Static thinking is zero-sum. For every winner there must be a loser. The pie is fixed in size, there’s only so much of it. Competition is each person scrambling to gather for himself the most he can, leaving less for others.
Static thinking is Malthusian. Each extra person is that much more drain on our resources: water, space, food. It focuses on costs, not benefits.
Static thinking is risk-averse. It follows the precautionary principle, which is non-scientific because in avoiding harm, it takes status quo for granted, failing to weigh the harm of inaction.
Static thinking is dogmatic. Taking status quo for granted with fixed values shuts out alternative perspectives and scenarios. It leads to the naive arrogance (or fatal conceit) that complex systems can be centrally manipulated and optimized.
Dynamic thinking is positive-sum. Winners win by creating something new, growing the pie. Competition is each person finding new ways to contribute, each creating more overall.

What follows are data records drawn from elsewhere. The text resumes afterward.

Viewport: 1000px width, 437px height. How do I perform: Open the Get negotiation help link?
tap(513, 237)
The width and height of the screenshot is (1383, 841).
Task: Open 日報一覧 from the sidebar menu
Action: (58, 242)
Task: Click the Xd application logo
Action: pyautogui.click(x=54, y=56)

Dynamic thinking is Boserupian. Every limitation creates the incentives to overcome it. Necessity is the mother of innovation. Ingenuity outpaces demand. Each extra person increases the potential for the next big idea.
Dynamic thinking is opportunity seeking. It is scientific optimism: taking calculated risks weighted against benefits using available knowledge.
Dynamic thinking is idealistic. Applied to methods as well as to goals, it encourages thinking outside the box about what is possible. Yet dynamic thinking tempers this idealism with respect for the limits of knowledge that comes from realizing that well-functioning complex systems, both physical and social, are decentralized.